[MATERIAL]:
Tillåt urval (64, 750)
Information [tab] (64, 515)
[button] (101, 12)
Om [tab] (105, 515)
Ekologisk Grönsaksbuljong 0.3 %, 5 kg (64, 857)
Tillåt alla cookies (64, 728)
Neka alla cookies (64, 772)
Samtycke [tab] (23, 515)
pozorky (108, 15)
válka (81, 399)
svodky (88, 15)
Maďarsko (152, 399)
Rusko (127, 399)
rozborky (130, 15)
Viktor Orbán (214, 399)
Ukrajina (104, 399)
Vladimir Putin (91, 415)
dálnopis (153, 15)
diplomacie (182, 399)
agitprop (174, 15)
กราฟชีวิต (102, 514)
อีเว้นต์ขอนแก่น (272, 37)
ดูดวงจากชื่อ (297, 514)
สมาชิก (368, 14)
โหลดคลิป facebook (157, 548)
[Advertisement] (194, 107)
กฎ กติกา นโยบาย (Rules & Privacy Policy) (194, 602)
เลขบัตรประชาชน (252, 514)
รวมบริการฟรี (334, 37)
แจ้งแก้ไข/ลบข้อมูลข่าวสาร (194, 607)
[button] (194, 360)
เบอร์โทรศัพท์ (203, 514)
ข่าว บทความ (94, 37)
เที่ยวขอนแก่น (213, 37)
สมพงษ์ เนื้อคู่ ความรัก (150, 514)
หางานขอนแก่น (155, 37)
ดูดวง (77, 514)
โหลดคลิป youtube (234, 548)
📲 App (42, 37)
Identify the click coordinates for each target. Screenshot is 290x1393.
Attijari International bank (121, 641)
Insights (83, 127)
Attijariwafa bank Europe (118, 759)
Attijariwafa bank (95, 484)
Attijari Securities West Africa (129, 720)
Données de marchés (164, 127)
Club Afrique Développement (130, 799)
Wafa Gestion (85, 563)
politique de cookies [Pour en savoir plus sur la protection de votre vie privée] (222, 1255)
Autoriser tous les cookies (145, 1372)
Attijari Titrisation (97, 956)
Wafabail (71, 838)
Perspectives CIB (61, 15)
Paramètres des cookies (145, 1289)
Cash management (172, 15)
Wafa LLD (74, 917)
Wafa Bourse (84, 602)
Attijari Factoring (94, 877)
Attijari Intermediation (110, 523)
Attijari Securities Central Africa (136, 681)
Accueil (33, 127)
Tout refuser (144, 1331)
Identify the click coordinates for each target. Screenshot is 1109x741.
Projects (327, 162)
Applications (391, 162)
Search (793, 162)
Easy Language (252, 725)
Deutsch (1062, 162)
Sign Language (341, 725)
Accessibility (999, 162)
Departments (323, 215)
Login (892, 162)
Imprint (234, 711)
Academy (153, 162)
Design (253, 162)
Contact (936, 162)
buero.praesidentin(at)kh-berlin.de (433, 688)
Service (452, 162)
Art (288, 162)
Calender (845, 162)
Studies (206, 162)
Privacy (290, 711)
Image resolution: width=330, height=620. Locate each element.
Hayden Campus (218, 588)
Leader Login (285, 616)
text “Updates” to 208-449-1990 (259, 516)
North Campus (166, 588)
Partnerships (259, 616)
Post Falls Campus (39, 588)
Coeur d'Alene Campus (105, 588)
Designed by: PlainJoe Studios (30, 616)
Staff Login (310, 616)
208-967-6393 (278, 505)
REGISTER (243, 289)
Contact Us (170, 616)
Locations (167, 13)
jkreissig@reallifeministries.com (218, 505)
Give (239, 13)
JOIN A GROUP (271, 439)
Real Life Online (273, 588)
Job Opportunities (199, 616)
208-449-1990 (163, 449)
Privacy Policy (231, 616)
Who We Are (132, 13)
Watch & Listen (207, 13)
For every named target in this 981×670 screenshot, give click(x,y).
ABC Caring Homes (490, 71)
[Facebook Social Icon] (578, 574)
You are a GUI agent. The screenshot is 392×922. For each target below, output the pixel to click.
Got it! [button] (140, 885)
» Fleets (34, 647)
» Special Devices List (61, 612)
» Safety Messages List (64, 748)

[EXERCISE]:
Please rewrite the part of the material above that opens with the line containing "Departments (323, 215)" and closes with the line containing "Privacy (290, 711)", adding 98 to every number in its coordinates and leaving everything else unchanged.

[THE RESPONSE]:
Departments (421, 313)
Login (990, 260)
Imprint (332, 809)
Academy (251, 260)
Design (351, 260)
Contact (1034, 260)
buero.praesidentin(at)kh-berlin.de (531, 786)
Service (550, 260)
Art (386, 260)
Calender (943, 260)
Studies (304, 260)
Privacy (388, 809)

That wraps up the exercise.